SDCL Efficiency Income Trust PLC on Monday said it considering strategic options to address the ‘material’ share price discount to its net asset value.

The London-based investment trust focused on energy efficiency and decarbonisation said net asset value per share was 90.6 pence as at March 31, little changed year-on-year from 90.5p.

The company swung to a pretax profit of £70.1 million in the financial year to March 31 from a loss of £56.3 million a year prior.
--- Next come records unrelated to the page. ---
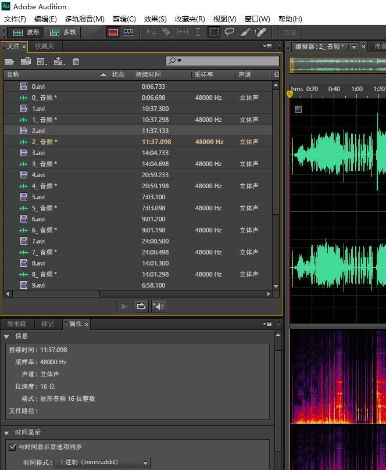Click the Loop Playback button
Viewport: 386px width, 470px height.
pyautogui.click(x=141, y=306)
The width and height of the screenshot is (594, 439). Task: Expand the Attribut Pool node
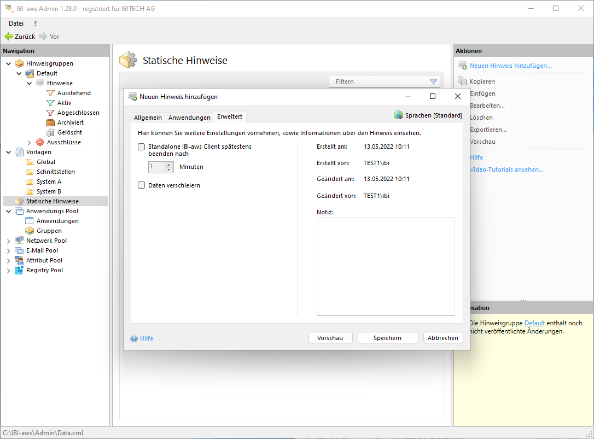tap(8, 260)
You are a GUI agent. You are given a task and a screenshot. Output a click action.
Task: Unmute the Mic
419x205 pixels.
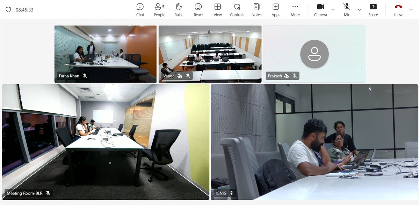(x=346, y=9)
Earnings per share were 6.4p compared with LPS of 5.2p a year ago.

SEIT said it delivered a total return on an NAV basis of 7.1% in the financial year, improved from 4.7% a year prior, and declared an aggregate 6.32p per share in dividends, up 1.3% from 6.24p a year ago.

‘This has been delivered despite markets that have continued to present an extraordinarily challenging environment for both SEIT and its peers,’ the company said in a statement.

Looking ahead, SEIT announced dividend guidance of 6.36p per share for the year to March 31 2026, an increase of 0.6%. ‘The company continues to target progressive dividend growth thereafter,’ it said.

Chair Tony Roper said: ‘SEIT’s operational performance was generally in line with expectations in the year, with the portfolio delivering its targeted distributions to fully cover the dividends for our shareholders.’

But SEIT said it remains ‘frustrated ’ that its share price continues to drift down.

Chair Roper commented: ‘While dividends have increased and operational performance has improved, we, like many of our peers, remain frustrated that our share price has drifted down and our shares continue to trade at a material discount to NAV per share. The status quo is clearly unsustainable. With this in mind, we have announced today that the board are considering all strategic options to deliver value for all shareholders in an effective and efficient manner.’

On Monday, shares in SDCL rose 2.7% to 52.60p each in London.

SDCL said it has intended to make further disposals in the financial year, following the sale of its investment in UU Solar to UK Power Networks Services Holdings Ltd in May.

However, this will take longer than envisioned due to rising macroeconomic and geopolitical uncertainty significantly which impacted deal activity by early 2025.

‘We are ultimately reluctant to sell assets when the value for shareholders would be diluted by heightened uncertainty,’ the company said.

SDCL said it remains focused on releasing liquidity from the portfolio with proceeds to be used to reduce gearing and commence a share buyback programme.